▶ [Material for this task]
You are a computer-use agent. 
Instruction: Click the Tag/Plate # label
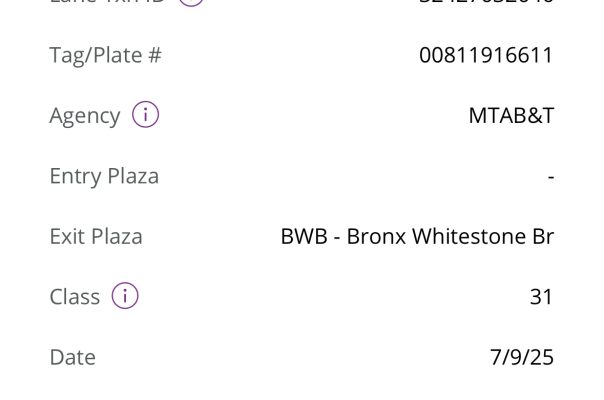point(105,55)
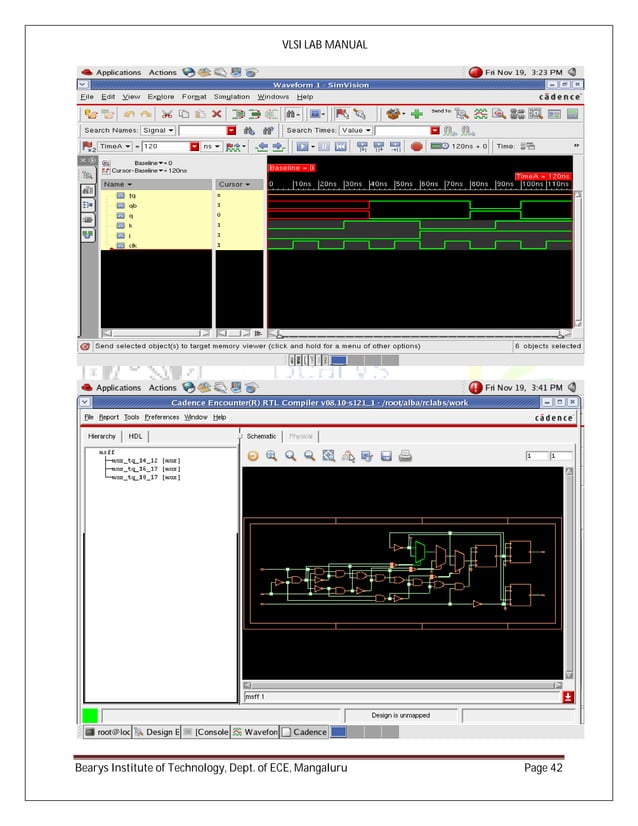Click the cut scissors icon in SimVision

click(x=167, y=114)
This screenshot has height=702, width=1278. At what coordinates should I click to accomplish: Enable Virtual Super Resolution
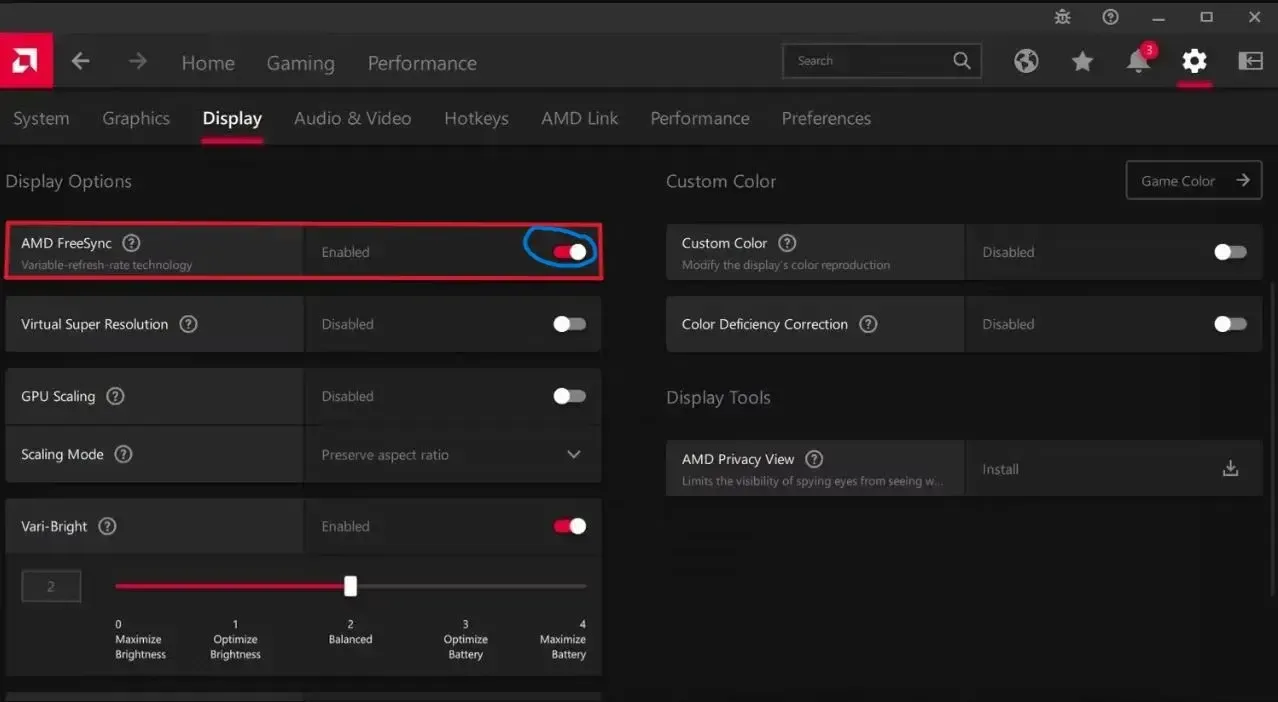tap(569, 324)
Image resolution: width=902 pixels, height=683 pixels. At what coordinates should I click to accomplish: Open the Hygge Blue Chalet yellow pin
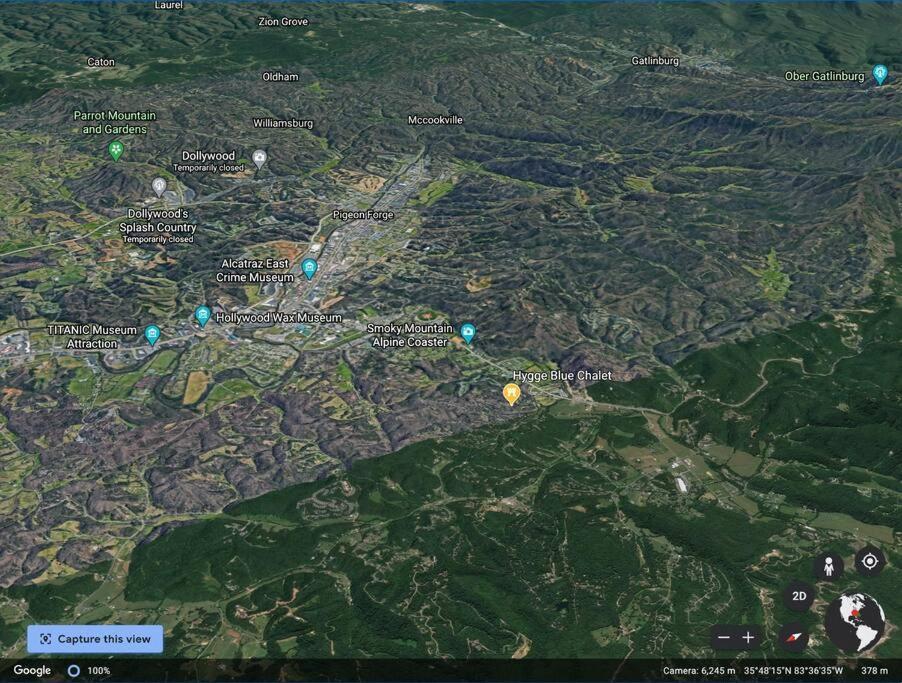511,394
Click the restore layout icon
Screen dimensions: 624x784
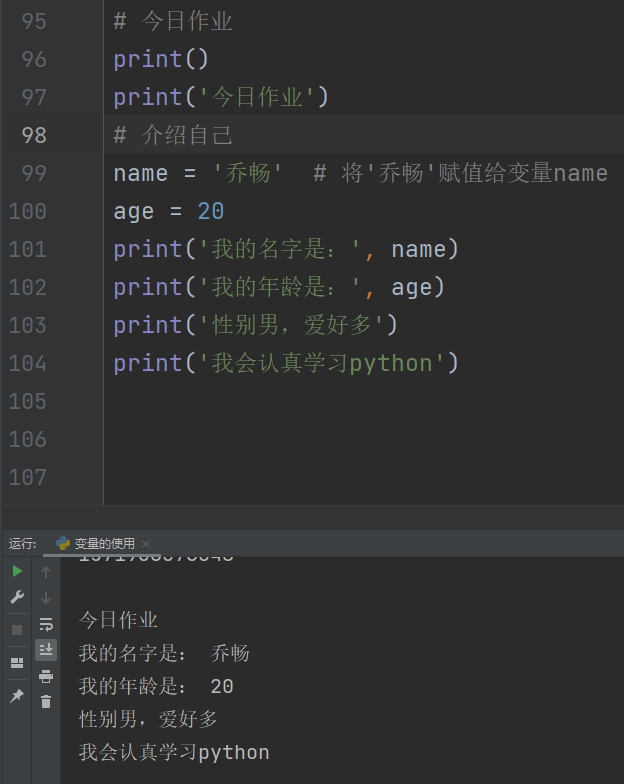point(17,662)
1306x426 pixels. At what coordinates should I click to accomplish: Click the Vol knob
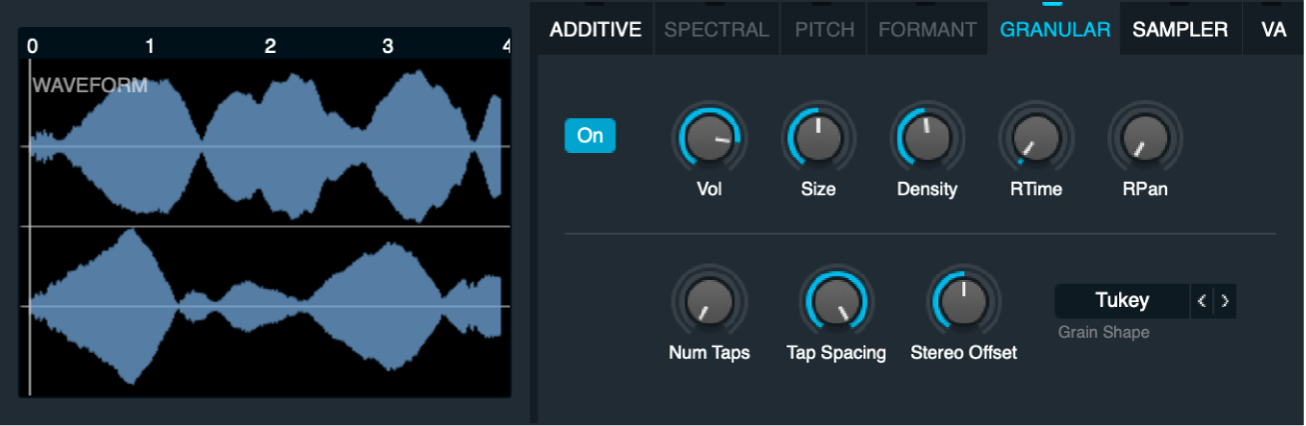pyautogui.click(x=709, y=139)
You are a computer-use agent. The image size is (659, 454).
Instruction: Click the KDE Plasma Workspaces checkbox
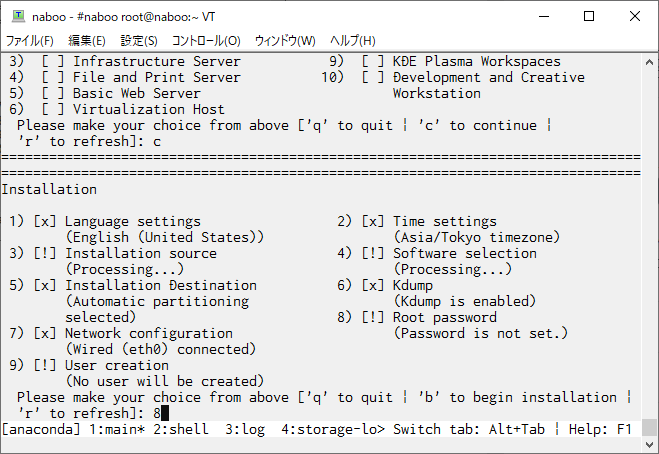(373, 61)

▶ [Brief] I would like the data above transcribed exactly, with its pictures left out.

▶ [Solved problem]
You are a computer-use agent. 
Instruction: Click the Tag/Plate # label
point(105,55)
Click the cut scissors icon in SimVision

click(x=167, y=114)
This screenshot has height=702, width=1278. At what coordinates should I click to accomplish: Enable Virtual Super Resolution
tap(569, 324)
Image resolution: width=902 pixels, height=683 pixels. At what coordinates should I click to accomplish: Open the Hygge Blue Chalet yellow pin
511,394
Click the restore layout icon
Screen dimensions: 624x784
point(17,662)
1306x426 pixels. At what coordinates should I click to accomplish: Click the Vol knob
pyautogui.click(x=709, y=139)
You are a computer-use agent. The image size is (659, 454).
Instruction: Click the KDE Plasma Workspaces checkbox
(373, 61)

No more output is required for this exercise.